In our part of France (the Rouergue) a local dish is called "Estafinado".

Its basically a Brandade, but with walnut oil instead of olive oil. Its excellent!

Here's a recipe: (in French I'm afraid, but I couldn't find an English translation)

(iIngrédients

pour Estafinado du cantal

1 kg de morue salée (salt cod)

1 kg de pommes de terre (potatoes)

8 oeufs entiers (eggs)

3 gousses d’ail (cloves of garlic)

1 bouquet de persil (Parsley)

2 l de court-bouillon (beef stock)

1 citron (One lemon)

un peu de lait (si besoin) Milk, Optional)

12 croûtons dorés au beurre (croutons fried in butter)

1 verre d’huile de noix (a glass of walnut oil)

sel, poivre

Préparation

pour Estafinado du cantal

Faites dessaler la morue pendant 24 à 72 heures selon salage, en changeant l’eau deux fois par jour.

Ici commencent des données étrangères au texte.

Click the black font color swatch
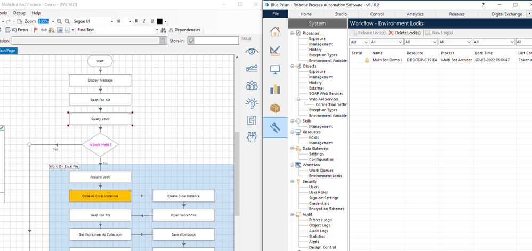(160, 21)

Faites-la cuire doucement pour 20 min au court-bouillon. Pelez-la, ôtez les arêtes et écrasez bien la chair à la fourchette.

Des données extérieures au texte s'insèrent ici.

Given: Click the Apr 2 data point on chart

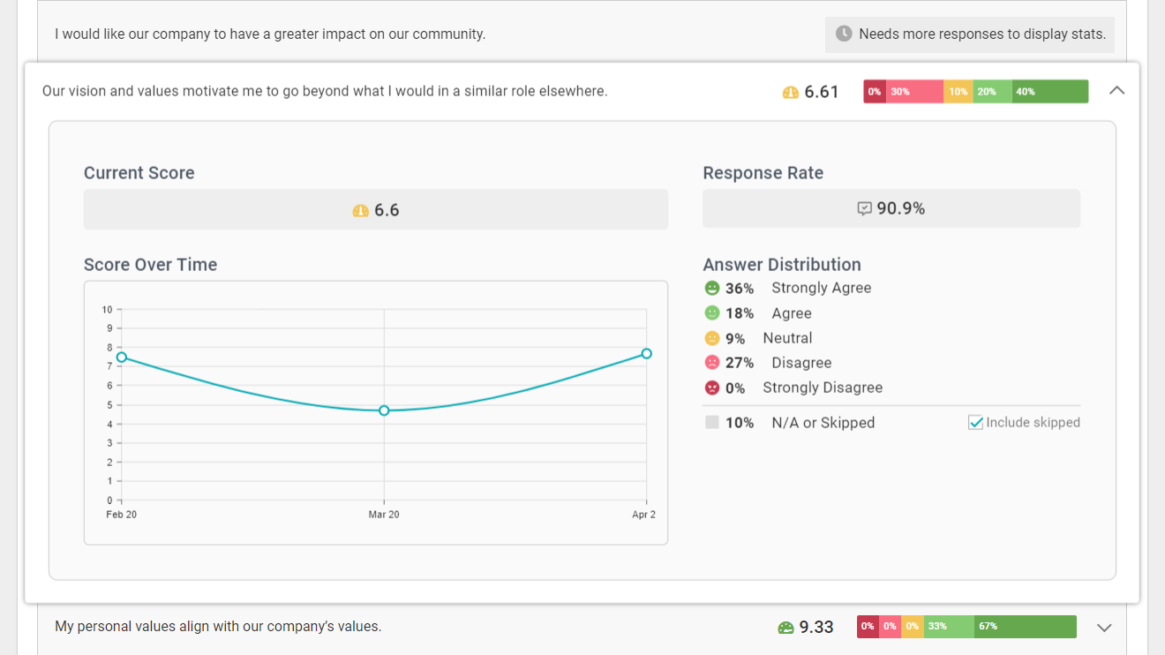Looking at the screenshot, I should click(x=646, y=354).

Laissez cuire les pommes de terre à l’eau et en faisant une purée sèche. Faites cuire 3 oeufs durs, écalez-les et réservez-les. Battez les 5 autres oeufs en omelette.

Mélangez la morue avec la purée et les oeufs battus à feu très doux. Poivrez.

Ajoutez l’ail et le persil hachés et malaxez le tout jusqu’à ce que le mélange soit bien homogène.

Incorporez l’huile de noix très chaude et continuez à malaxer encore 5 min. Si le mélange est trop sec, ajoutez un peu de lait bouillant.

Vérifiez l’assaisonnement. Décorez avec les oeufs durs, en quartiers ou en rondelles.

Servez sur des assiettes chaudes avec des croûtons dorés et une tranche de citron.n French .

If in difficulty PM me & I'l will translate the whole thing.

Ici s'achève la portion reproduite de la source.